> TASK PROMPT: Copy the records below in full, changing no character.

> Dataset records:
+ + + +
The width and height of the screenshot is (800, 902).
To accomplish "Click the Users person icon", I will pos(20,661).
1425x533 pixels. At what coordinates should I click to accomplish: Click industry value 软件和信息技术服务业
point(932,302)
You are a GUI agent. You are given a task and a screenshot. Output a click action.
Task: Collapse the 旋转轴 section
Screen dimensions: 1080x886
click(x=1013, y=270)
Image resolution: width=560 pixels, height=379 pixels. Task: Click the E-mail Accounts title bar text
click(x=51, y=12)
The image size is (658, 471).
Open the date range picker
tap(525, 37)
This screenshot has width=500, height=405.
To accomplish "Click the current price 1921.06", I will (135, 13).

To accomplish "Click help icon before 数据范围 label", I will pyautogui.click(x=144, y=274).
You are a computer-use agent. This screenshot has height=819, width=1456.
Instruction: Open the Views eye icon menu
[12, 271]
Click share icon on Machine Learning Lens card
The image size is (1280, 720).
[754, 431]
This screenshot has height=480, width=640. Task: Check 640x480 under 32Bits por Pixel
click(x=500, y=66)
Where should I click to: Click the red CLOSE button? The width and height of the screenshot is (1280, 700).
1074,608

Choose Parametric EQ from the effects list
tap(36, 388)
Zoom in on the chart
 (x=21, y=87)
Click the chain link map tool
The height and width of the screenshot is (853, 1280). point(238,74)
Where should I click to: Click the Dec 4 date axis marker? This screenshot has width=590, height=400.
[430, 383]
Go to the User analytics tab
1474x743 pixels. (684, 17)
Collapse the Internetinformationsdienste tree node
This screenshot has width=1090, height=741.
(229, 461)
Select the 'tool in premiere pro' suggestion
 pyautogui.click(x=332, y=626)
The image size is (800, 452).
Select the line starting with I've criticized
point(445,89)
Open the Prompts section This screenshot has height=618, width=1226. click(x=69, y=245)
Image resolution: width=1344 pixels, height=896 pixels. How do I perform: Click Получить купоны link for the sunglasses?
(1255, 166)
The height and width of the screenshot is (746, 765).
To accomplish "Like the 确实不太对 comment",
+ + + +
> RESPONSE:
The width and height of the screenshot is (800, 902).
To accomplish "Click the Users person icon", I will pos(20,661).
1425x533 pixels. At what coordinates should I click to accomplish: Click industry value 软件和信息技术服务业
point(932,302)
You are a GUI agent. You are given a task and a screenshot. Output a click action.
Task: Collapse the 旋转轴 section
Screen dimensions: 1080x886
click(x=1013, y=270)
Image resolution: width=560 pixels, height=379 pixels. Task: Click the E-mail Accounts title bar text
click(x=51, y=12)
The image size is (658, 471).
Open the date range picker
tap(525, 37)
This screenshot has width=500, height=405.
To accomplish "Click the current price 1921.06", I will (135, 13).

To accomplish "Click help icon before 数据范围 label", I will pyautogui.click(x=144, y=274).
You are a computer-use agent. This screenshot has height=819, width=1456.
Instruction: Open the Views eye icon menu
[12, 271]
Click share icon on Machine Learning Lens card
The image size is (1280, 720).
[754, 431]
This screenshot has height=480, width=640. Task: Check 640x480 under 32Bits por Pixel
click(x=500, y=66)
Where should I click to: Click the red CLOSE button? The width and height of the screenshot is (1280, 700).
1074,608

Choose Parametric EQ from the effects list
tap(36, 388)
Zoom in on the chart
 (x=21, y=87)
Click the chain link map tool
The height and width of the screenshot is (853, 1280). point(238,74)
Where should I click to: Click the Dec 4 date axis marker? This screenshot has width=590, height=400.
[430, 383]
Go to the User analytics tab
1474x743 pixels. (684, 17)
Collapse the Internetinformationsdienste tree node
This screenshot has width=1090, height=741.
(229, 461)
Select the 'tool in premiere pro' suggestion
 pyautogui.click(x=332, y=626)
The image size is (800, 452).
Select the line starting with I've criticized
point(445,89)
Open the Prompts section This screenshot has height=618, width=1226. click(x=69, y=245)
Image resolution: width=1344 pixels, height=896 pixels. How do I perform: Click Получить купоны link for the sunglasses?
(1255, 166)
The height and width of the screenshot is (746, 765).
To accomplish "Like the 确实不太对 comment",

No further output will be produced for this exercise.